++++ ENTRIES SHOWN ++++

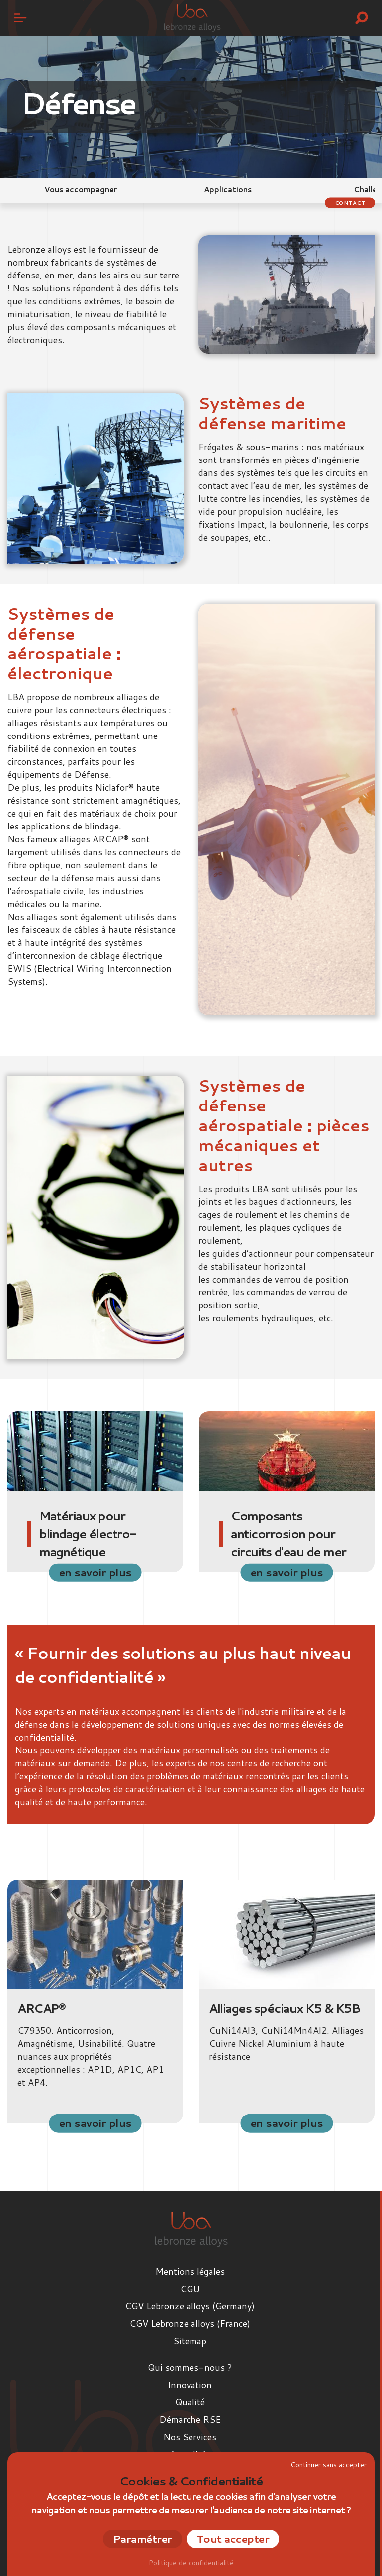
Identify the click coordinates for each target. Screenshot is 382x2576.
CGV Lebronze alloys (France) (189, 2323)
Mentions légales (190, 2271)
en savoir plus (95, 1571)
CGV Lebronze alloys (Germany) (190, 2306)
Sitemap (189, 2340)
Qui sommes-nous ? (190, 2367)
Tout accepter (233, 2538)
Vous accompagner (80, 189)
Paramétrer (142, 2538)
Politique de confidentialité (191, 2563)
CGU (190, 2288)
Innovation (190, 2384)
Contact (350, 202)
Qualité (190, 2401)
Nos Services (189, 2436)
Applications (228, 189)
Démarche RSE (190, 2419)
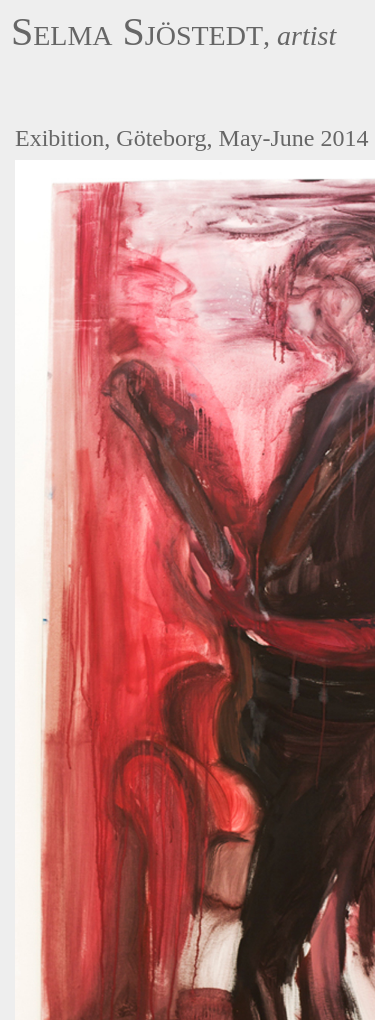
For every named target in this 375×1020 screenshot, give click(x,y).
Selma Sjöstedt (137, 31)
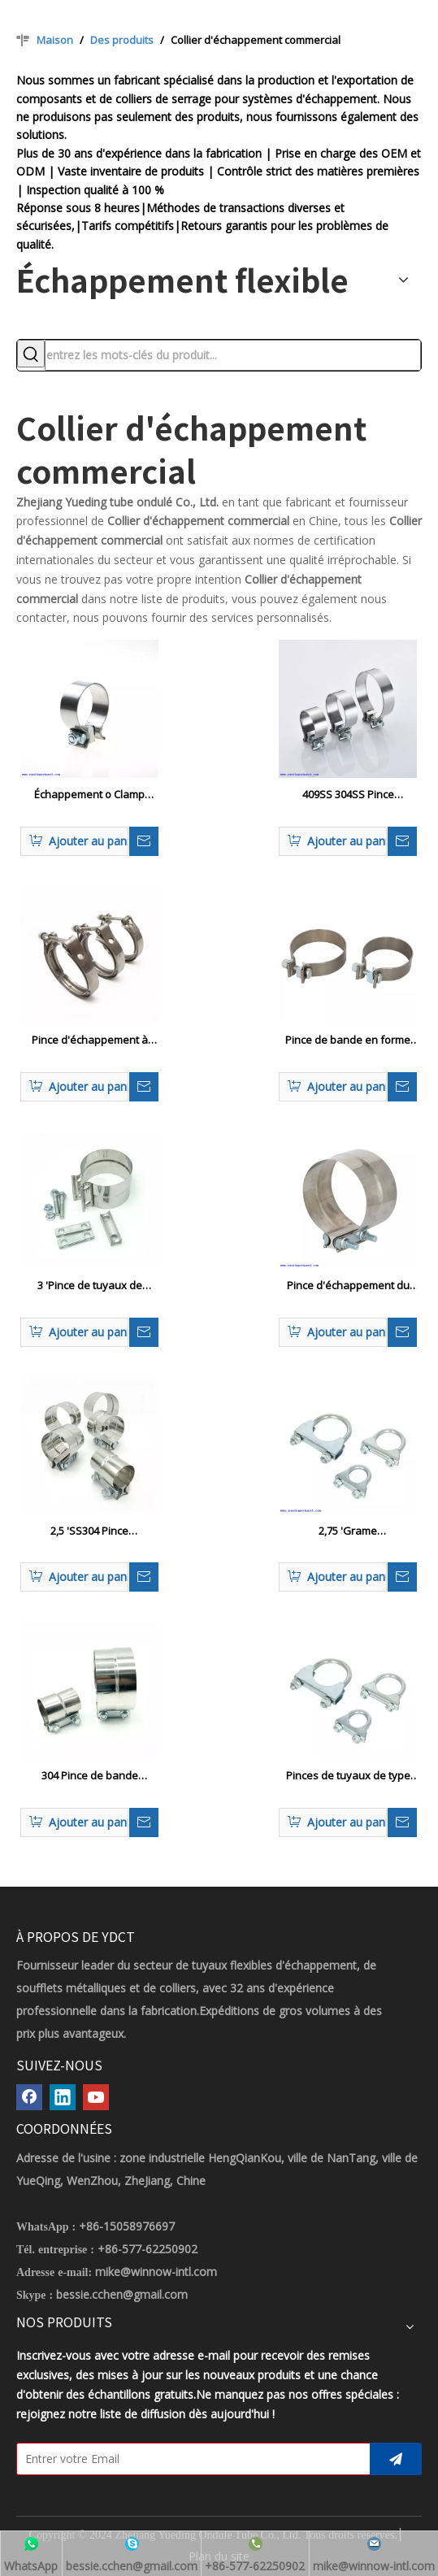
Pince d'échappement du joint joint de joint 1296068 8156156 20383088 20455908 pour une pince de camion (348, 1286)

++++
++++ ENTRIES SHOWN ++++

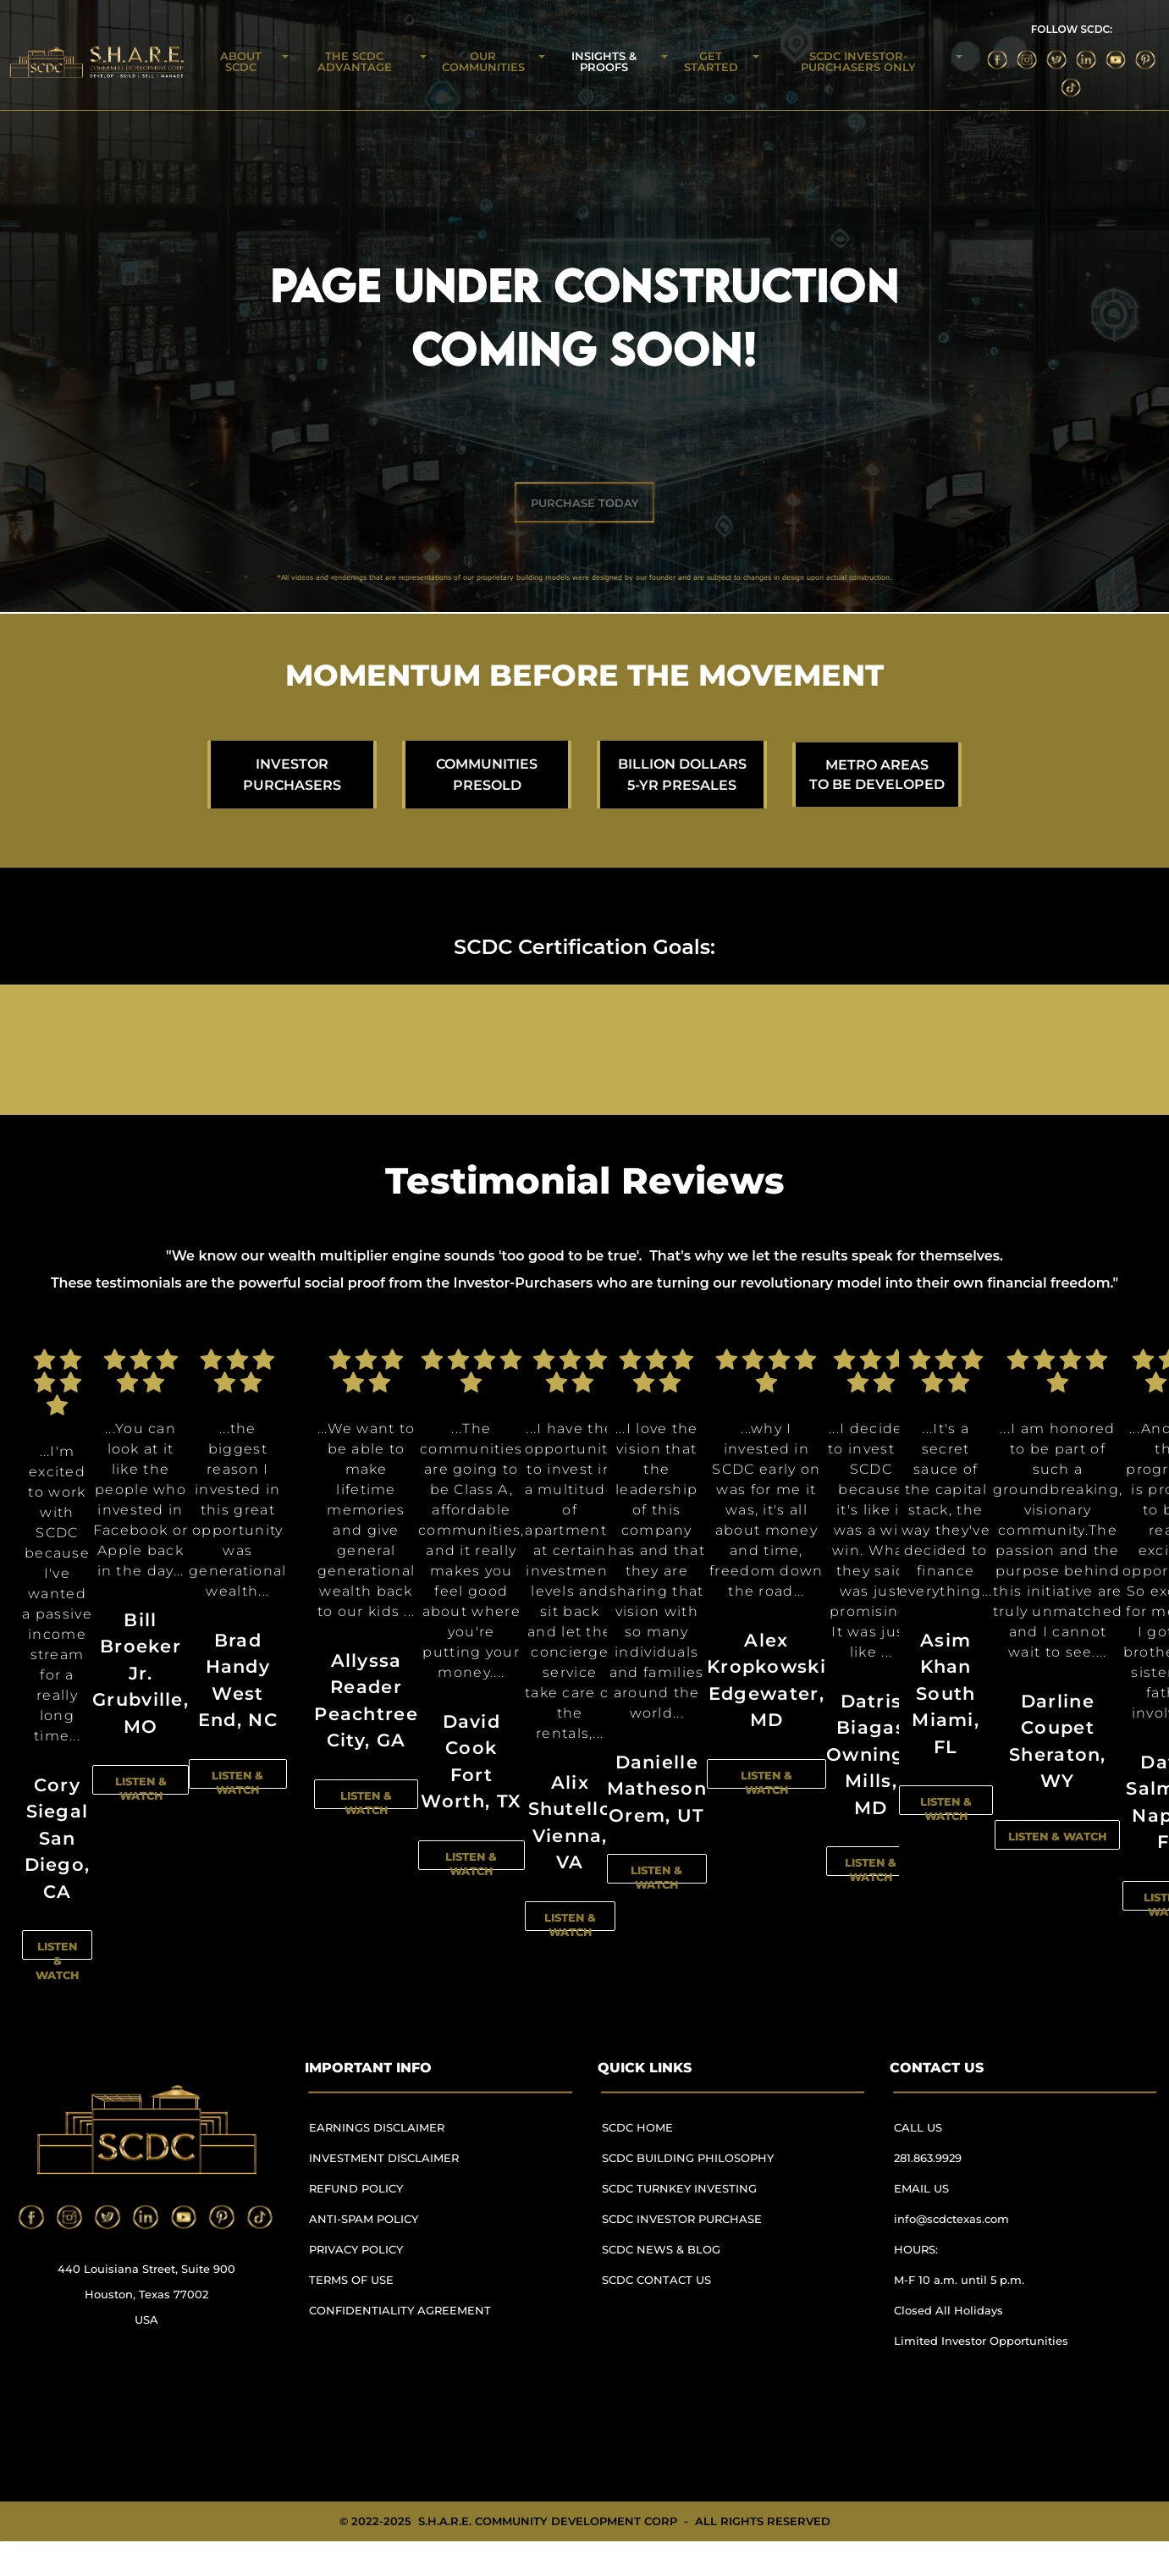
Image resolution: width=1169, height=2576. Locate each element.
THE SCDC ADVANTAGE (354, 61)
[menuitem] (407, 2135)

++++

WRITTEN PROBLEM: Rewrite the listing between the lines holding "Identify the click" and "Selma Sjöstedt (137, 31)", inclusive, with "Lebronze alloys" changed to "Lebronze Alloys" and nothing else altered. Omit the pictures.

SOLUTION FOR THIS EXERCISE:
Identify the click coordinates for each target. Screenshot is 382x2576.
CGV Lebronze Alloys (France) (189, 2323)
Mentions légales (190, 2271)
en savoir plus (95, 1571)
CGV Lebronze Alloys (Germany) (190, 2306)
Sitemap (189, 2340)
Qui sommes-nous ? (190, 2367)
Tout accepter (233, 2538)
Vous accompagner (80, 189)
Paramétrer (142, 2538)
Politique de confidentialité (191, 2563)
CGU (190, 2288)
Innovation (190, 2384)
Contact (350, 202)
Qualité (190, 2401)
Nos Services (189, 2436)
Applications (228, 189)
Démarche RSE (190, 2419)
For every named target in this 375×1020 screenshot, give click(x,y).
Selma Sjöstedt (137, 31)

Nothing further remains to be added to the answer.